The AER also alleges that EnergyAustralia failed to maintain and implement its hardship policy and did not offer or apply payment plans to the customers.
Retailers are required to provide protections to customers in financial difficulty under the National Energy Retail Law and Rules.
AER Chair, Clare Savage, said that robust enforcement ensuring compliance with the law is vital for building consumer trust that the energy market rules are working and that companies are doing the right thing.
“We’re alleging that EnergyAustralia knew these people were in financial hardship and disconnected them anyway,” Ms Savage said.
“EnergyAustralia’s alleged failures made these customers’ situations worse by denying them access to the full range of protections to which they were entitled.”
Ms Savage urged people experiencing financial difficulty to contact their retailer to access the hardship protections to which they may be entitled.
“It can be tough to start a conversation about payment difficulties, and hard to know where to turn for help.
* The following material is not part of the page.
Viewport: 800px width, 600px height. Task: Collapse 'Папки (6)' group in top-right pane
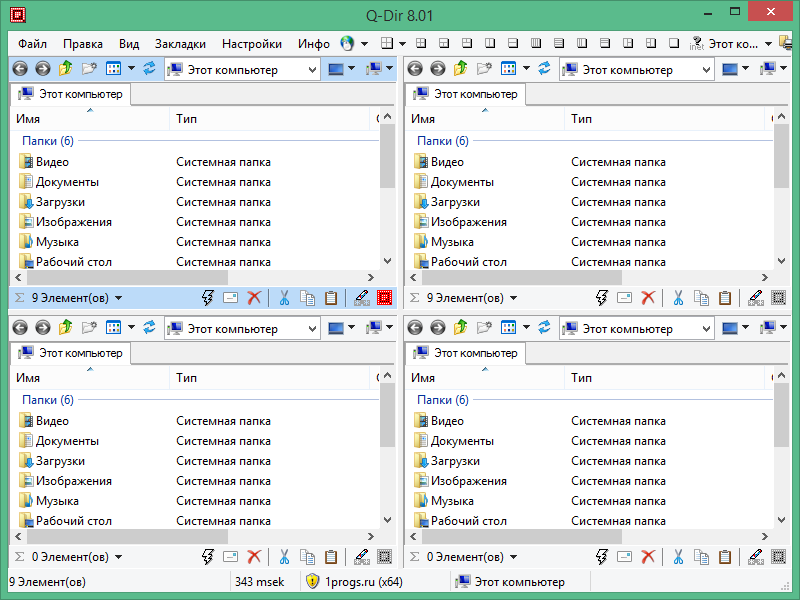[x=442, y=141]
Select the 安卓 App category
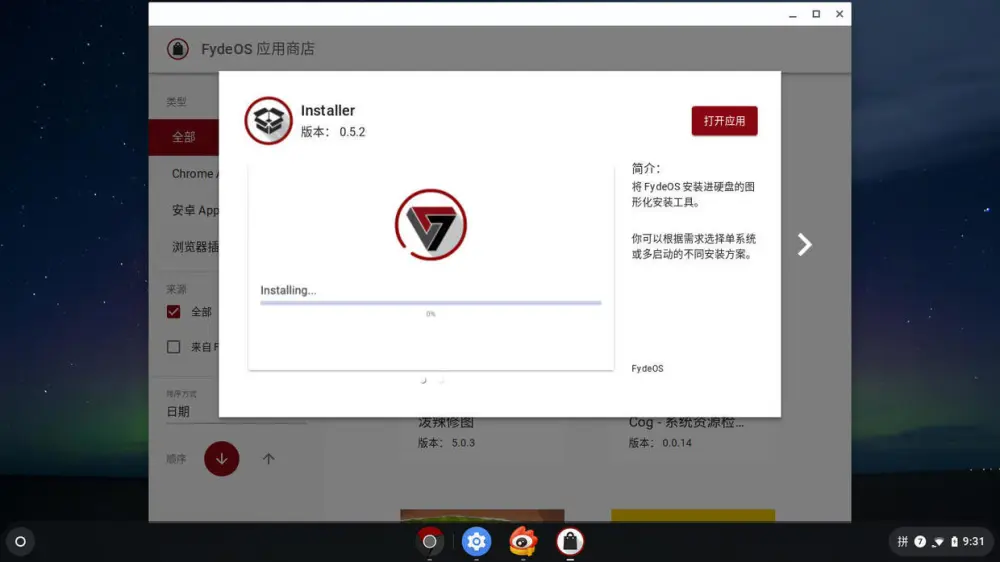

If you expect to have trouble paying an upcoming bill, or your debt is mounting, call your retailer. It is their job to help you,” Ms Savage said.
“As long as you are in a hardship program and meeting its conditions, you cannot legally be disconnected.”
The AER is seeking pecuniary penalties, declarations, orders requiring implementation of a compliance program and the appointment of a compliance officer, and costs.
The AER’s Customer Hardship Policy Guidelines came into effect from April 2019. From October, retailers were required to implement new policies that provided stronger protections for vulnerable consumers.